What I’ve said so far is that I think the legitimacy of doctrine should be evaluated by starting with what I’ve called constitutional meaning and asking whether the doctrine is a reasonable way to implement that meaning. An example of doctrine that’s easy to justify is heightened scrutiny for discrimination against women or racial minorities. I think that this heightened scrutiny overenforces the constitutional meaning—it will strike down some discriminatory acts that do not violate the constitutional meaning of the Equal Protection Clause—but overenforcement is justified because there’s a history of invidious discrimination against women and minorities, and both groups are underrepresented in legislative bodies.

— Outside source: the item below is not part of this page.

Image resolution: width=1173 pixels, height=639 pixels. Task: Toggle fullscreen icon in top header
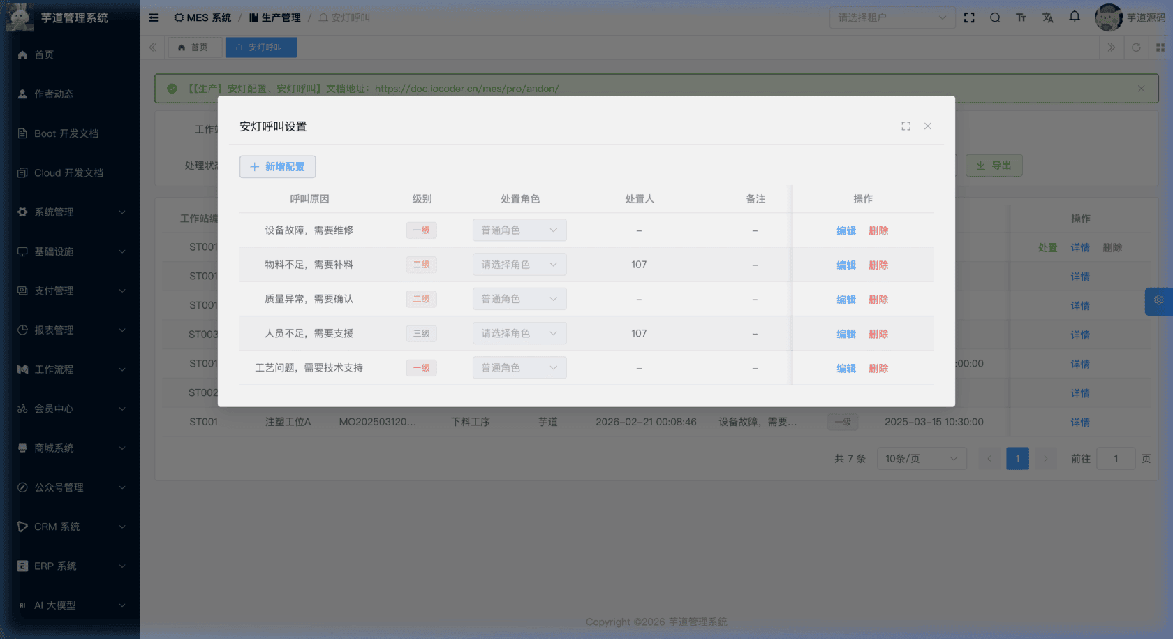[969, 17]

Now I’m going to talk about some harder cases that I think are right: Lawrence v. Texas and Roe v. Wade. These are Due Process cases, so the first issue is what the meaning of the Due Process Clause is. The idea that the clause contains some substantive protections is very old. In its original form, it worked by setting limits on governmental power (rather than by identifying rights that defeated otherwise-valid exercises of government power). It did this by a priori deductions about the sorts of powers people would not want their government to exercise and would therefore not delegate to it: the power, for instance, to take property from A and give it to B. A government act purporting to accomplish such a thing might comply with formal requirements—it might be enacted in a procedurally valid manner—but it would not be a law, and therefore a constitutional provision prohibiting deprivations of liberty without due process of law could be used to strike it down.

The most general limit on the police power was the requirement that the government act in the public interest. At one point this was understood to mean that legislation had to confer benefits generally, rather than on particular groups, and the attempt to enforce this understanding is a large part of the story of the Lochner era, as Howard Gillman has shown. A more relaxed version would require only that the law produce net benefits, regardless of the distribution of benefits and burdens. That is the constitutional meaning I will be using.

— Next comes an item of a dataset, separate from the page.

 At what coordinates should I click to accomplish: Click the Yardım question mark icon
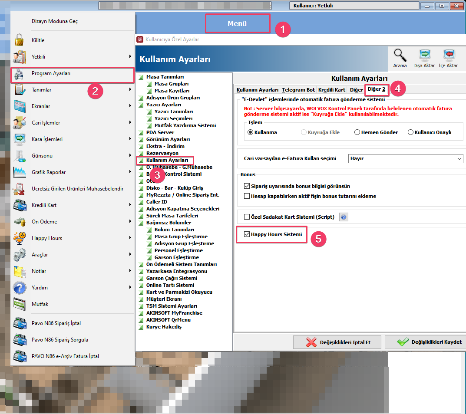(x=20, y=288)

This requirement, of course, is basically the requirement that laws be good policy. Since legislatures, for reasons of institutional competence and electoral accountability, are generally better at making policy judgments, the modern Court has generally adopted very deferential doctrine to enforce the public interest requirement. It will generally uphold legislative balancing of costs and benefits if the legislature might rationally have believed its choice to serve the public interest. So the key question for generating Due Process doctrine, I think, is whether there is some reason not to extend the ordinary deference in particular cases. This question is much like the question of when you should apply heightened scrutiny in Equal Protection cases.

Lawrence (which does not defer, though it does not explicitly apply heightened scrutiny either) is relatively easy from this perspective. More searching scrutiny for laws burdening the interests of gays and lesbians is justified for the same reasons explicitly heightened Equal Protection scrutiny is justified for discrimination against women and racial minorities. There are still significant portions of the population who think, for instance, that a criminal ban on sodomy is an effective means of protecting some important state interest, and not an expression of animus, but the Court seems to have decided that that view is going to lose in the long run. I think it’s correct in that estimation, which makes the decisions right, but I think these are somewhat harder cases than discrimination against women or minorities because the new consensus hasn’t formed yet.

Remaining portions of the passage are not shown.